• [Problem requirements] This exercise asks for a copy of each line in the records below with the word "question" in it.

• [Data supplied]
----------

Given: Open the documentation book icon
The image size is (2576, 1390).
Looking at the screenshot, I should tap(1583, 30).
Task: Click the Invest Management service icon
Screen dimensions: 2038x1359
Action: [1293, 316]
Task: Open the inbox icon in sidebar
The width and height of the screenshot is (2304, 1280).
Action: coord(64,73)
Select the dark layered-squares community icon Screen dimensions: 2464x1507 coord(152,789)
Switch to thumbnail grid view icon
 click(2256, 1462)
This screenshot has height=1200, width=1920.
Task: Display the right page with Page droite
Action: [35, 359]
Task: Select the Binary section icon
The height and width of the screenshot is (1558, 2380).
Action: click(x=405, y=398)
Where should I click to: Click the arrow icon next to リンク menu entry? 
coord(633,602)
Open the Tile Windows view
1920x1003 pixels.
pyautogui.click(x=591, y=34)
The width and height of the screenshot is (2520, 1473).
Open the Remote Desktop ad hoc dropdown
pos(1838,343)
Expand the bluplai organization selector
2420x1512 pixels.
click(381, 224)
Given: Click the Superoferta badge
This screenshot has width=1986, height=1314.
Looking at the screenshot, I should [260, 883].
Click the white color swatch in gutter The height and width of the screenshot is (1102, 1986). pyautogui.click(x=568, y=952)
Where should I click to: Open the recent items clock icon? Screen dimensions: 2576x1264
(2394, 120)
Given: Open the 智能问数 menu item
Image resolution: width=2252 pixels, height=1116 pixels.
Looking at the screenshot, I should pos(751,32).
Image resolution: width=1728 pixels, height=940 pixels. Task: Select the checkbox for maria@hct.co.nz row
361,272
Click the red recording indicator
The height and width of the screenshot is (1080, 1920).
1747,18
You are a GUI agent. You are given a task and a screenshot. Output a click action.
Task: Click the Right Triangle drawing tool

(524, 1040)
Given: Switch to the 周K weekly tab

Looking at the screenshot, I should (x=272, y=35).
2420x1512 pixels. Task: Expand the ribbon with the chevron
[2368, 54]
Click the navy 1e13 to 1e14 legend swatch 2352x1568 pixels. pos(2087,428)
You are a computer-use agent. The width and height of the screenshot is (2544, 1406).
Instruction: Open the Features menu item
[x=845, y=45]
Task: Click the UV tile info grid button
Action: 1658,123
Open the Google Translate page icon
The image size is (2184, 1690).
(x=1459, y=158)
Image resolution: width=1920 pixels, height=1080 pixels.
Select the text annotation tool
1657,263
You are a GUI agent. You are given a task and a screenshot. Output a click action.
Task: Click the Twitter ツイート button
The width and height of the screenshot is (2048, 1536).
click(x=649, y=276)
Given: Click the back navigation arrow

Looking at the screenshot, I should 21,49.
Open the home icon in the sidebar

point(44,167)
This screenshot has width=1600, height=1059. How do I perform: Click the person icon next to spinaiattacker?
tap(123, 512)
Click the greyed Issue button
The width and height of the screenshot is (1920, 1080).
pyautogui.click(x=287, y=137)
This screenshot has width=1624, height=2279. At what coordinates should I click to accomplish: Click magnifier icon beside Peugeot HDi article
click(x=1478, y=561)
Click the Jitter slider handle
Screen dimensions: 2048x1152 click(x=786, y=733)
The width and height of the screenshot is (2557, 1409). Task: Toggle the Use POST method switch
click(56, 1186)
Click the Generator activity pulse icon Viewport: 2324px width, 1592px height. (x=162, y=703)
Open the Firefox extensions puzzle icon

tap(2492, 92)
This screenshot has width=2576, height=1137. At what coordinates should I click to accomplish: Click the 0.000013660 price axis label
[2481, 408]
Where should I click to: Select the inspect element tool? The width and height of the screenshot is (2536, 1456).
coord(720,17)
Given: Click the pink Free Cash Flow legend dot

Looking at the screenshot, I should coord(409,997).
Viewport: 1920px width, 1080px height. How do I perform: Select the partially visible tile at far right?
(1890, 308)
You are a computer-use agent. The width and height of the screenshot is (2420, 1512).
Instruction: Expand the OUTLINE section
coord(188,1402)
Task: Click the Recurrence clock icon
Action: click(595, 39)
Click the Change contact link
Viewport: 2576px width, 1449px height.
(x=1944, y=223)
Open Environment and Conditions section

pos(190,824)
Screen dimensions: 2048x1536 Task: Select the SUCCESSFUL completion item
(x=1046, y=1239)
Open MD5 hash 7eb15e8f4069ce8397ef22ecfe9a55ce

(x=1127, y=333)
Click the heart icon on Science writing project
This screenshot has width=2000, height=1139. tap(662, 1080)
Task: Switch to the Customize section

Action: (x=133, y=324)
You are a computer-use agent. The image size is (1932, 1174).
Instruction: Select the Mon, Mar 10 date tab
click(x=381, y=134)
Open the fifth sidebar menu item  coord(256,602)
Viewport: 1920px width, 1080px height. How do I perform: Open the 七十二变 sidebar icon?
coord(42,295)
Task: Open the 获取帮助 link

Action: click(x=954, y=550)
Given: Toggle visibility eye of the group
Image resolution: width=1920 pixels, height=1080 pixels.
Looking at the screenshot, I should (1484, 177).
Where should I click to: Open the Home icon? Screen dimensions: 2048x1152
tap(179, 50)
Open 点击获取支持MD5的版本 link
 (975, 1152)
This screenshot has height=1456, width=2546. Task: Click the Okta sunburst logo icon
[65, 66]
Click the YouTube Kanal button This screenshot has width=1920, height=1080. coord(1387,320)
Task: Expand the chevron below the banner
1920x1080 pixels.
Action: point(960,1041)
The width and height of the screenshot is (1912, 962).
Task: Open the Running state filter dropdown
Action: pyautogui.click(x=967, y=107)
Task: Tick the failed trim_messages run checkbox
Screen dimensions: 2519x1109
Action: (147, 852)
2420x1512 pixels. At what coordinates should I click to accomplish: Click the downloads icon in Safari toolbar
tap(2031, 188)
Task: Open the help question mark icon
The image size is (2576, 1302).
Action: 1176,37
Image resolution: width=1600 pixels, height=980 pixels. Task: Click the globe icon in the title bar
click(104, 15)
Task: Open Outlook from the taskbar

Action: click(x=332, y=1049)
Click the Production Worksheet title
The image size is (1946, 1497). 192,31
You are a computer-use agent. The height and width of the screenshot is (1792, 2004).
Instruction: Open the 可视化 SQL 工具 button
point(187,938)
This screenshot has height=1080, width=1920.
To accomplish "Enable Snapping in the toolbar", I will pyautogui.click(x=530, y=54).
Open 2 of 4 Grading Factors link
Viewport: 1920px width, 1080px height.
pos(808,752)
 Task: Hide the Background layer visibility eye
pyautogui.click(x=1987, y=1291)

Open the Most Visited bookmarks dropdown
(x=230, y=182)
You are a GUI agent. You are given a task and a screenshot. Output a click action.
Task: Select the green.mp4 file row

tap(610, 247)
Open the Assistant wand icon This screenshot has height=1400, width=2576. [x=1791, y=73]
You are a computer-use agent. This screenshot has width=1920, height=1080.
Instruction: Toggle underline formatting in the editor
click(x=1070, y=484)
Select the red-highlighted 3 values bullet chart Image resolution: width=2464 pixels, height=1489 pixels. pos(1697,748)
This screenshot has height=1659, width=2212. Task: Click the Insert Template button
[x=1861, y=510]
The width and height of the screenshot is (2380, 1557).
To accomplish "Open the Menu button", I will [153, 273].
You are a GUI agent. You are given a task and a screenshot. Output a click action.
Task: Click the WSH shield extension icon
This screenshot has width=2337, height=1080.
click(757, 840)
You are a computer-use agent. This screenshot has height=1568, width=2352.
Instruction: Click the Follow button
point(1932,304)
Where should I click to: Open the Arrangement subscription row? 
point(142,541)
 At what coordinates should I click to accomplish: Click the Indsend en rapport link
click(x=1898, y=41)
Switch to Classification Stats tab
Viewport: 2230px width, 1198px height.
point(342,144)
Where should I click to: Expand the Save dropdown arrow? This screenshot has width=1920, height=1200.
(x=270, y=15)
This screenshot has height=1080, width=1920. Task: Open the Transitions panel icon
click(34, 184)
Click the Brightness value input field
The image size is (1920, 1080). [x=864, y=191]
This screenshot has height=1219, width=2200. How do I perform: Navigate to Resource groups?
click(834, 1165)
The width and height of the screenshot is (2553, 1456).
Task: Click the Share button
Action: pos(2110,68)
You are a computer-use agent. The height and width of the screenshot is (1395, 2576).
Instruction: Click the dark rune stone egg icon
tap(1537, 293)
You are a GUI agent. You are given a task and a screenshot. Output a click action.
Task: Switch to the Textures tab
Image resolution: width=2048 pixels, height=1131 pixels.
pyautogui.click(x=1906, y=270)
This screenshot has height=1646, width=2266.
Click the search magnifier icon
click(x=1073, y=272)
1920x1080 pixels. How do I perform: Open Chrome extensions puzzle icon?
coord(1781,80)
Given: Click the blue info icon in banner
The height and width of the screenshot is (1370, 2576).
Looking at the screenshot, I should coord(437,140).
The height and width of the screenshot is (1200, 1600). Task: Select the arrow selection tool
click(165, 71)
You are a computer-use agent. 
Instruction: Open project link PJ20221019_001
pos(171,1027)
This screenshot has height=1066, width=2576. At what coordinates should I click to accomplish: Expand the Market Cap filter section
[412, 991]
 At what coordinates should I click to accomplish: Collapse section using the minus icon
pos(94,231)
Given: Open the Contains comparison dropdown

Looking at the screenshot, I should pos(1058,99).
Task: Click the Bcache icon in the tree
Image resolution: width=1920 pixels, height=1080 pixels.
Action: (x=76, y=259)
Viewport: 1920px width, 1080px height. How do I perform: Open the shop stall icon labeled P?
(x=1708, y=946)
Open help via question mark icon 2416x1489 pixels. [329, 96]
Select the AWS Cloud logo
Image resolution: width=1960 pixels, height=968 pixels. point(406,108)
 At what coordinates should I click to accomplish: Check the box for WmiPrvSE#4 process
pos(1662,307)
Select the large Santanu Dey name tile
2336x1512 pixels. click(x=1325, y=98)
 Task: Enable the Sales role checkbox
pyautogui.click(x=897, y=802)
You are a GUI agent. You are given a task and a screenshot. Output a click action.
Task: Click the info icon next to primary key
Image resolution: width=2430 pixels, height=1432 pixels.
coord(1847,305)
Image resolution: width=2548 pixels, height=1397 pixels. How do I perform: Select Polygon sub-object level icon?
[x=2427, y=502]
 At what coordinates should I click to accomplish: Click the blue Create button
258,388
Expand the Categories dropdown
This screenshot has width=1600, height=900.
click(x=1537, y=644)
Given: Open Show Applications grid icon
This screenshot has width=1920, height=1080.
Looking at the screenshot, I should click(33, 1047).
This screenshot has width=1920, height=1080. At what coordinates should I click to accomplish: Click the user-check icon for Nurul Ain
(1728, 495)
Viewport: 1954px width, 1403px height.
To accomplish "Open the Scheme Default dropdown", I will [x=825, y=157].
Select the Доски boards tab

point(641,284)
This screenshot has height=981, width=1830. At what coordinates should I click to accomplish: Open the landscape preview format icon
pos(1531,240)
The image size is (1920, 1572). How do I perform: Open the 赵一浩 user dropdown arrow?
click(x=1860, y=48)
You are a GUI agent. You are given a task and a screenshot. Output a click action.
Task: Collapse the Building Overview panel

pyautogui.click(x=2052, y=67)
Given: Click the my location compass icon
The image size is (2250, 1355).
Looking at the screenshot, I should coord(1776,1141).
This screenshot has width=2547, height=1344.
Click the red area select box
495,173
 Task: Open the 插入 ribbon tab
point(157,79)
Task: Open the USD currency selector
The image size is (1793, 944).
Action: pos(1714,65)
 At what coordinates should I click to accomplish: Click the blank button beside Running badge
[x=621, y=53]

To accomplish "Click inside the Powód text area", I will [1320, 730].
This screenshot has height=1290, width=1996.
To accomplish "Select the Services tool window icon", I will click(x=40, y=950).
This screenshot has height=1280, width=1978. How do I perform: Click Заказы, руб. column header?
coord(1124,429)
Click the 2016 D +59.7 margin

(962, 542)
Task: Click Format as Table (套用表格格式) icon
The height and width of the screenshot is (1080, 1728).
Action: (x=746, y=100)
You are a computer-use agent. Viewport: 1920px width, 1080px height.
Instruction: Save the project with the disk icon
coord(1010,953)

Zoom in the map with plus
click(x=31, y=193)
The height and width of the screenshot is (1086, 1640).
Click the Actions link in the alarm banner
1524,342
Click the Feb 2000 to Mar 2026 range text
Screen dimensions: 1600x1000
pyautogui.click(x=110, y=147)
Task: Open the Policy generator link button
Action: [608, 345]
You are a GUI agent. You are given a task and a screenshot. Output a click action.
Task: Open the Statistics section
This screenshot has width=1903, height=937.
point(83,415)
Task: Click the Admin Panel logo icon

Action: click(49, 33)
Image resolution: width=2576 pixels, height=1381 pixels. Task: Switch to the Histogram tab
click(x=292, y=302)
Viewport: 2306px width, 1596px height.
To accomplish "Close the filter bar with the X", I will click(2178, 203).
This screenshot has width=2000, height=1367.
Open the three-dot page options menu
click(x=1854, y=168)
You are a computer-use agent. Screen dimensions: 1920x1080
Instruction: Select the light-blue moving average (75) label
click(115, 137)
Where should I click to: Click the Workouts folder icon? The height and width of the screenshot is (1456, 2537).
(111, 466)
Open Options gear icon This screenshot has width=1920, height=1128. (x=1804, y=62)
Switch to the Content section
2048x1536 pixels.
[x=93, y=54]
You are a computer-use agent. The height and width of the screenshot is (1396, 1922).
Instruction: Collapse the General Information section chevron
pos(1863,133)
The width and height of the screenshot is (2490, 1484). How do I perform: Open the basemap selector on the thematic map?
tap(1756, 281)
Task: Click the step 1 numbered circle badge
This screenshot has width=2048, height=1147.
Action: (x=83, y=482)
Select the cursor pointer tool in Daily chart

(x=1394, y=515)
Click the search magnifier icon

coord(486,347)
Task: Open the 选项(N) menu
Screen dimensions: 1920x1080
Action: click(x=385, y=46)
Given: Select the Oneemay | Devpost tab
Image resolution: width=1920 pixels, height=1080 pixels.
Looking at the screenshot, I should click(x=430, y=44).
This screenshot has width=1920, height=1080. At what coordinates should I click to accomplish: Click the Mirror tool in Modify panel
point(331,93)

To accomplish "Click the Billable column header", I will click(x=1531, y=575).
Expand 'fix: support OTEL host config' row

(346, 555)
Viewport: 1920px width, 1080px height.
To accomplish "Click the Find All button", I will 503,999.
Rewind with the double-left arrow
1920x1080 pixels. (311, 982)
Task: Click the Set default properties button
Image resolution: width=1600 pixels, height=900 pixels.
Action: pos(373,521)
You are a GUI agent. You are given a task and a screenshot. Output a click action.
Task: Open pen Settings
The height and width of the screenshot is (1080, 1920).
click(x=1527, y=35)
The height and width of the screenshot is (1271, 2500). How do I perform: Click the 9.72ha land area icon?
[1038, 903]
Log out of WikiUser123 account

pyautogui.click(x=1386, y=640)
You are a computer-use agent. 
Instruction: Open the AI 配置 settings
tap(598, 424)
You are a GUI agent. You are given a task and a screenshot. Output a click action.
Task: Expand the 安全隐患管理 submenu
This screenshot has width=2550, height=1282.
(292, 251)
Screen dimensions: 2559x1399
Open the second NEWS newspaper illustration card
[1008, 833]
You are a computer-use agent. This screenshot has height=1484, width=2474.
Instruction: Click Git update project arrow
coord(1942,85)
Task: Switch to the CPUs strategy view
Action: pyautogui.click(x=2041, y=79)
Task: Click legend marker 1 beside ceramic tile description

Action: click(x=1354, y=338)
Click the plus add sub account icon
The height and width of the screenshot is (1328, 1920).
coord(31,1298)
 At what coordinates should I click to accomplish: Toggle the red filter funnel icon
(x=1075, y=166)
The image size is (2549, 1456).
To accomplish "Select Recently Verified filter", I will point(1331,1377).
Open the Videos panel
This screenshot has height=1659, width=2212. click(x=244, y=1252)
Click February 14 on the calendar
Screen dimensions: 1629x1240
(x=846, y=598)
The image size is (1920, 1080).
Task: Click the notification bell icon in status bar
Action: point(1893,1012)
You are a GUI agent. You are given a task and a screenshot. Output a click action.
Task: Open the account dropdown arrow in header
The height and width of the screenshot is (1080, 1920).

----------

• [Answer]
Task: Open the help question mark icon
Open help via question mark icon 2416x1489 pixels. [329, 96]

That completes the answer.